Data Operation Error

Data Operation Error

This document is mainly used to record common problems of data operation during the use of Doris. It will be updated from time to time.

Q1. Use Stream Load to access FE’s public network address to import data, but is redirected to the intranet IP?

When the connection target of stream load is the http port of FE, FE will only randomly select a BE node to perform the http 307 redirect operation, so the user’s request is actually sent to a BE assigned by FE. The redirect returns the IP of the BE, that is, the intranet IP. So if you send the request through the public IP of FE, it is very likely that you cannot connect because it is redirected to the internal network address.

The usual way is to ensure that you can access the intranet IP address, or to assume a load balancer for all BE upper layers, and then directly send the stream load request to the load balancer, and the load balancer will transparently transmit the request to the BE node .

Q2. Does Doris support changing column names?

Modifying column names is not supported.

Doris supports modifying database name, table name, partition name, materialized view (Rollup) name, as well as column type, comment, default value, etc. But unfortunately, modifying column names is currently not supported.

For some historical reasons, the column names are currently written directly to the data file. When Doris queries, it also finds the corresponding column through the class name. Therefore, modifying the column name is not only a simple metadata modification, but also involves data rewriting, which is a very heavy operation.

We do not rule out some compatible means to support lightweight column name modification operations in the future.

Q3. Does the table of the Unique Key model support creating a materialized view?

not support.

The table of the Unique Key model is a business-friendly table. Because of its unique function of deduplication according to the primary key, it can easily synchronize business databases with frequently changed data. Therefore, many users will first consider using the Unique Key model when accessing data into Doris.

But unfortunately, the table of the Unique Key model cannot establish a materialized view. The reason is that the essence of the materialized view is to “pre-compute” the data through pre-computation, so that the calculated data is directly returned during the query to speed up the query.
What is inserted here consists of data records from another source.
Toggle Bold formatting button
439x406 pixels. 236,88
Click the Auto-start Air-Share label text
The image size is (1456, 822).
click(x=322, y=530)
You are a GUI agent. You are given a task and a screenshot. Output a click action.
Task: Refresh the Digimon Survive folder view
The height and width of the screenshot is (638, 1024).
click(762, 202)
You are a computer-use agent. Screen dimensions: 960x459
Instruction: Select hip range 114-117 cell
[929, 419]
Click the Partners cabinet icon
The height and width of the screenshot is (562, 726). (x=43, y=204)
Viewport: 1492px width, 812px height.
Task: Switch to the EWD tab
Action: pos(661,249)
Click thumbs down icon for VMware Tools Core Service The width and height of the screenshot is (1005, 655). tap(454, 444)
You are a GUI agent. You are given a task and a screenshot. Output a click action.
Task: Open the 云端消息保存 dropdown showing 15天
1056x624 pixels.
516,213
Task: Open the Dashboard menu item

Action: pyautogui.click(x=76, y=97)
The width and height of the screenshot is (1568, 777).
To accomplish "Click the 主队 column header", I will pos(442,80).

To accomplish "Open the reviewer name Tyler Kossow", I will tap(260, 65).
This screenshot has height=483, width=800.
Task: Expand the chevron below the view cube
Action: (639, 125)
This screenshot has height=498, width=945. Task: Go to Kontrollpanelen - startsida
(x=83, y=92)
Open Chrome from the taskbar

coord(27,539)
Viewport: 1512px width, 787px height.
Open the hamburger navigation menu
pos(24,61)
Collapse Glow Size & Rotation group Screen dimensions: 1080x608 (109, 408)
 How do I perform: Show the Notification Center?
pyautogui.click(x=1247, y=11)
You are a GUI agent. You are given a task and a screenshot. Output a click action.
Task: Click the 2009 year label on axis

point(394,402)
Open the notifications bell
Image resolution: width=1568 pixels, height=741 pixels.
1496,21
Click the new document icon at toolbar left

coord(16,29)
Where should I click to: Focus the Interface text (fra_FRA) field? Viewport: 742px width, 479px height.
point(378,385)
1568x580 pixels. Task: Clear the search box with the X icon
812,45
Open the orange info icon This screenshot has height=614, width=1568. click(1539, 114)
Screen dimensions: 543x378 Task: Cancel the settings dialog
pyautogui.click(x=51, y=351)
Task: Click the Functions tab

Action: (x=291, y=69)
In the materialized view, the “pre-computed” data is usually some aggregated indicators, such as sum and count. At this time, if the data changes, such as update or delete, because the pre-computed data has lost detailed information, it cannot be updated synchronously. For example, a sum value of 5 may be 1+4 or 2+3. Because of the loss of detailed information, we cannot distinguish how this summation value is calculated, so we cannot meet the needs of updating.

Q4. tablet writer write failed, tablet_id=27306172, txn_id=28573520, err=-235 or -238

This error usually occurs during data import operations. The error code is -235. The meaning of this error is that the data version of the corresponding tablet exceeds the maximum limit (default 500, controlled by the BE parameter max_tablet_version_num), and subsequent writes will be rejected. For example, the error in the question means that the data version of the tablet 27306172 exceeds the limit.

This error is usually caused by the import frequency being too high, which is greater than the compaction speed of the backend data, causing versions to pile up and eventually exceed the limit. At this point, we can first pass the show tablet 27306172 statement, and then execute the show proc statement in the result to check the status of each copy of the tablet. The versionCount in the result represents the number of versions. If you find that a copy has too many versions, you need to reduce the import frequency or stop importing and observe whether the number of versions drops. If the number of versions does not decrease after the import is stopped, you need to go to the corresponding BE node to view the be.INFO log, search for the tablet id and compaction keyword, and check whether the compaction is running normally. For compaction tuning, you can refer to the ApacheDoris official account article: Doris Best Practices - Compaction Tuning (3)

The -238 error usually occurs when the same batch of imported data is too large, resulting in too many Segment files for a tablet (default is 200, controlled by the BE parameter max_segment_num_per_rowset). At this time, it is recommended to reduce the amount of data imported in one batch, or appropriately increase the BE configuration parameter value to solve the problem.

Q5. tablet 110309738 has few replicas: 1, alive backends: [10003]

This error can occur during a query or import operation. Usually means that the copy of the corresponding tablet has an exception.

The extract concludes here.